Sunday, July 30, 2006
Israel has, as predicted, begun to flatten towns and villages in the south of Lebanon. Is it significant at all that they killed fifty sleeping residents in the village of Qana, site of the infamous massacre of refugees in 1996? Before that massacre, similar rhetoric was used. The State Department said at the time, "Hezbollah [is] using civilians as cover. That's a despicable thing to do, an evil thing." Shimon Peres feigned innocence, saying "They used them as a shield, they used the UN as a shield — the UN admitted it." The UN actually found that Israel had intentionally targeted the compound, using shells designed to maximise damage to bodies sleeping or moving around where the bombs fell. This time they are saying that Hezbollah has been firing rockets from the area. In fact, Israel has repeatedly attacked Qana recently, not least by shelling red cross ambulances.
Israel's inability to beat Hezbollah directly leads it to retreat to its enduring strengths - long range destruction. I do not say indiscriminate destruction, since it is clear that they are extremely discriminating - when they kill civilians, they do so with precision-guided rockets and missiles. They've also continued to destroy the routes of escape for civilians, and appear to be readying themselves for war with Syria. Oh, and they're continuing the killing in Gaza despite rumours of a peace deal.

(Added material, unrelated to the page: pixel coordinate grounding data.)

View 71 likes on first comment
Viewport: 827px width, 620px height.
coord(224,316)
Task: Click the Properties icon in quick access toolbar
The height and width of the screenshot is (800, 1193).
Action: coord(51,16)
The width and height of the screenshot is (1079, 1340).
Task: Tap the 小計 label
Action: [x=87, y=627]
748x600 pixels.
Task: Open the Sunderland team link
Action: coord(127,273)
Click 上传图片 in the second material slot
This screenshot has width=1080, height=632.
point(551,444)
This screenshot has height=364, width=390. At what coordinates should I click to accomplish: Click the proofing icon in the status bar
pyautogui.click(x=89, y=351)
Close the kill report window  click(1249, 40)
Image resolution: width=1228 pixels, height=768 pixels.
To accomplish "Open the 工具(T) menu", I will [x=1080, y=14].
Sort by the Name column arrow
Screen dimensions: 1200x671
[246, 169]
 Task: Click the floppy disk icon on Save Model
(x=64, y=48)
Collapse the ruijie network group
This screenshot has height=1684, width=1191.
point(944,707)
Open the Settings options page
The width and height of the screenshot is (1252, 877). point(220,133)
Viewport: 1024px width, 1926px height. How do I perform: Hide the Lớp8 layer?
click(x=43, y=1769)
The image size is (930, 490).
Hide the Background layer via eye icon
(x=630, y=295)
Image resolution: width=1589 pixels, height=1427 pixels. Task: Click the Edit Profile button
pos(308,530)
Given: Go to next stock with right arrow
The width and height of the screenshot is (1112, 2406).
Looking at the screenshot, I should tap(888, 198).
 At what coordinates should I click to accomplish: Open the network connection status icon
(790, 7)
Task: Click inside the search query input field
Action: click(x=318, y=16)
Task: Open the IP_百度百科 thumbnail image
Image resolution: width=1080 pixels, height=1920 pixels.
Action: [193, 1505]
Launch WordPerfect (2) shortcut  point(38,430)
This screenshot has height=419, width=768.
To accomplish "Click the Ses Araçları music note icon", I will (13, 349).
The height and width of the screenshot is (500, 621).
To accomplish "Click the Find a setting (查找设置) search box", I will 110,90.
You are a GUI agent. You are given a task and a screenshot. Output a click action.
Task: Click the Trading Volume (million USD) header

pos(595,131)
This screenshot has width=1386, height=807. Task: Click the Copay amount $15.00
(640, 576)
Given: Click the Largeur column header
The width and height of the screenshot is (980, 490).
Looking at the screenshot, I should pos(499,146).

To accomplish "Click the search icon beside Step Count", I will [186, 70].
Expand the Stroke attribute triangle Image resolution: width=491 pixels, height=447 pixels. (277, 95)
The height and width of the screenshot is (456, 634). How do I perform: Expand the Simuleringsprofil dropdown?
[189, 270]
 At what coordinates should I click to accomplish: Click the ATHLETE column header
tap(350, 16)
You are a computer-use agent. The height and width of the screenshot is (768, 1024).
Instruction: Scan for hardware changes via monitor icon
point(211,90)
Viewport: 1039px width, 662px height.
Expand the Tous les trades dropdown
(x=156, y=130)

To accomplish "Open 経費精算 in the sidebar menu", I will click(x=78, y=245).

Of course, this is all going on because Bush and Blair have authorised it. The stupendous callousness of the Prime Minister in publicly declaring that he does not wish Israel to cease its murder has led even some of his loyalists to question what he's doing. I've seen footage of usually pliant media commentators looking stunned and asking Blair if he really really means it. 'Say isn't so', their eyes plead. 'Say there's some plan afoot to bring peace to these benighted people'. I mentioned before that the government appeared to be in a state of panic over this - a crisis is now brewing and threatens to split the cabinet. The Prime Minister is now even claiming that he does want a ceasefire after all, but only fears that Hezbollah may not stick to it (despite the fact that Hezbollah is the one calling for a ceasefire and Israel is the one refusing to give it). And he is ever so eager to get an "international" force into the south, to relieve military pressure on the UK's formidable ally in the Levant - something that probably unites the cabinet and would win over those liberals shocked by Israeli aggression but eager to be told that the problem of imperialism can be solved through further and better imperialism.
We can intensify the pressure on the government, of course. Further protests are afoot. Today, there is a Voices for Lebanon and Palestine event in Trafalgar Square between 1pm and 3pm, and of course this coming Saturday there will be a national demonstration starting from Hyde Park near Speakers' Corner at 12 noon. There are protests scheduled outside Prestwick against the use of this airport to transport bombs to Israel.
PS: What's with rumours of a coup in Iraq?